In a relatively recent decision, Pita Royale Inc. (Aroma taste of the Middle East) v Buckingham Properties Inc., 2019 ONCA 439, the Ontario Court of Appeal confirmed yet again that once a commercial landlord makes an ‘election’ to terminate a lease due to a specific default of a tenant, the landlord is not permitted to distrain or seize the tenant’s goods on the premises in order to satisfy or pay down any arrears of rent or other obligations owing by the tenant. Distraint rights are only available where there is an existing landlord / tenant relationship. Termination of a commercial lease ends that relationship and therefore no distraint is permitted following termination.

In Pita Royale, the landlord was found to have properly terminated the lease. However, it then was found to have illegally distrained the tenant’s chattels following termination and therefore was liable to the tenant not only for damages for conversion of the goods that were distrained but the trial judge also awarded the tenant $10,000.00 in punitive damages for the conduct of the landlord. The trial judge found, quite correctly, that the landlord had to choose between the mutually exclusive remedies of termination and distraint (seizing of goods). Instead of making that decision / election, it attempted to do both and thus the trial judge found that the distraint was illegal. That finding was not disturbed on appeal. There was, however, a reduction of the damages awarded to the tenant by the Court of Appeal based on the evidence of the value of the goods that was before the trial judge.

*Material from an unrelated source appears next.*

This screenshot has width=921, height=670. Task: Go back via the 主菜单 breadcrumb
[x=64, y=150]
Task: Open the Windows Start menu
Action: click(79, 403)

The Court of Appeal also did not disturb the trial judge’s finding that the landlord’s actions, in converting the tenant’s goods without providing the tenant with an opportunity to remove the goods from the premises, warranted an award of punitive damages which, as mentioned, were set at $10,000. Also, the trial judge had found that the principal of the landlord was personally liable for the actions of the landlord, but that result was overturned by the Court of Appeal. Leave was sought to appeal to the Supreme Court of Canada, but that application was dismissed earlier this week.

The Pita Royale case is another example of a cautionary tale for commercial landlords when dealing with a defaulting tenant. When a default occurs, the landlord is typically faced with a decision to either terminate the lease, or to affirm the lease by suing for arrears of rent, or distraining on the tenants’ goods on the premises. Once that election is made there is no going back on that election unless, and until, a further default is committed by the tenant. At that time, a further election must be made by the landlord.

Failure to abide by these basic principles could expose the landlord to not only the cost of the goods distrained upon, but also the extraordinary award of punitive damages which is meant to deter high-handed conduct such as that engaged in by the landlord in Pita Royale.